While the invention has been particularly shown and described with reference to a preferred embodiment, it will be understood by those skilled in the art that various changes in form and detail may be made therein without departing from the spirit and scope of the invention as defined by the appended claims.

Claims

1. A pedestrian re-identification method is characterized by comprising the following steps:

the realization process of the model comprises the following steps:

s21: extracting multi-channel characteristics of each image in the image data set;

s22: extracting local features of each image of the image dataset;

s23: merging the multi-channel features and the local features into global features, and constructing the global features of all images in the image data set into a feature library of the image data set;

s24: extracting high-level semantic features of a pedestrian image to be inquired;

2. The pedestrian re-identification method according to claim 1, characterized in that: the process of extracting the multichannel features in step S21 includes the following steps:

s213: inputting the feature map into the average pooling layer to obtain a second feature vector;

3. The pedestrian re-identification method according to claim 1, characterized in that: the process of extracting the local features in step S22 includes the steps of:

s221: uniformly cutting each image into a plurality of sub-images;

s222: inputting the subgraphs into a basic convolutional neural network to obtain a feature graph of each subgraph;

4. The pedestrian re-recognition method according to claim 1, characterized in that: the extraction process of the high-level semantic features in the step S24 comprises the following steps:

5. The pedestrian re-identification method according to claim 1, characterized in that: the 5-dimensional in step S241 includes two coordinates and three primary colors in a coordinate system.

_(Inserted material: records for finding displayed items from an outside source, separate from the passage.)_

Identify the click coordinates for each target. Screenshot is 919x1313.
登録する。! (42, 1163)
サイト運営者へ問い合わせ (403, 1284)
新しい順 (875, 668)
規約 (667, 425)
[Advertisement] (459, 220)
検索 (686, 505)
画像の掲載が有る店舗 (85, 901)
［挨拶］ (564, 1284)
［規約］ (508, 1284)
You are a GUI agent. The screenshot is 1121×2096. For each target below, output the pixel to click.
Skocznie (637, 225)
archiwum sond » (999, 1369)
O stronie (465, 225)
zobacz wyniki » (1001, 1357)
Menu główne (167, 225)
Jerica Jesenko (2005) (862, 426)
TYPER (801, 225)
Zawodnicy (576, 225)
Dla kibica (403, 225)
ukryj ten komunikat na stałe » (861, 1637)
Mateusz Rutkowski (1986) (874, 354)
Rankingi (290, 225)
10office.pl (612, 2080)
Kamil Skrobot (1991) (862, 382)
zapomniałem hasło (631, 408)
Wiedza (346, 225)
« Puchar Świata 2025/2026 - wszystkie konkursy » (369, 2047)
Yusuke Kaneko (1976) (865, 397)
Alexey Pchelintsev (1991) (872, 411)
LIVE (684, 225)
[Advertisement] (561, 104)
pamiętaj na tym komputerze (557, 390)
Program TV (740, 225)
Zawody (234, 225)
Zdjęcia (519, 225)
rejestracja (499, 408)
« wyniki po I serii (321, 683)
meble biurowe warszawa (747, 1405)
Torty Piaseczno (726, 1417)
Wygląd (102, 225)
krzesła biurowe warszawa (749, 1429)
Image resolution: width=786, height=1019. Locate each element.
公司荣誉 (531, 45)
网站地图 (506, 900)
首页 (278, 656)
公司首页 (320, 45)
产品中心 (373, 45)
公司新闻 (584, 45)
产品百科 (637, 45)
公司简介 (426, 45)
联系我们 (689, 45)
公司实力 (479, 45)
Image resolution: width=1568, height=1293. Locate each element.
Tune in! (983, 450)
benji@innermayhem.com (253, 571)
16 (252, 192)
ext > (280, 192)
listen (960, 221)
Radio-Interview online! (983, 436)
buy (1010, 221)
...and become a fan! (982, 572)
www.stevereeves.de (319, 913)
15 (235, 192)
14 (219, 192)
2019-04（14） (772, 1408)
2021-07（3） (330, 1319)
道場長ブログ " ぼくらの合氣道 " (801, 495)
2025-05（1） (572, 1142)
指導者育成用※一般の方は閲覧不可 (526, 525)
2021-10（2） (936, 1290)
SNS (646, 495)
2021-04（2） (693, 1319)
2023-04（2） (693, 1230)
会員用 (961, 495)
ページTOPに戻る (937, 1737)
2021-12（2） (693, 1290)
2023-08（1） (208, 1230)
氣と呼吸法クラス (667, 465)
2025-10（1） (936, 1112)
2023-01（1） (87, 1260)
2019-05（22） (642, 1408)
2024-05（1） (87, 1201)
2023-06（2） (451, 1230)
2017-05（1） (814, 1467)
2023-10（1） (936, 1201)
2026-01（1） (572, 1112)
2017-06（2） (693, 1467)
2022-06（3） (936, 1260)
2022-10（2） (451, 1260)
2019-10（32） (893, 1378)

6. The pedestrian re-identification method according to claim 1, characterized in that: the loss function employed by the model training process includes triplet losses and cross entropy losses.

7. A pedestrian re-identification terminal device is characterized in that: comprising a processor, a memory and a computer program stored in said memory and running on said processor, said processor implementing the steps of the method according to any one of claims 1 to 6 when executing said computer program.

8. A computer-readable storage medium storing a computer program, characterized in that: the computer program realizing the steps of the method as claimed in any one of claims 1 to 6 when executed by a processor.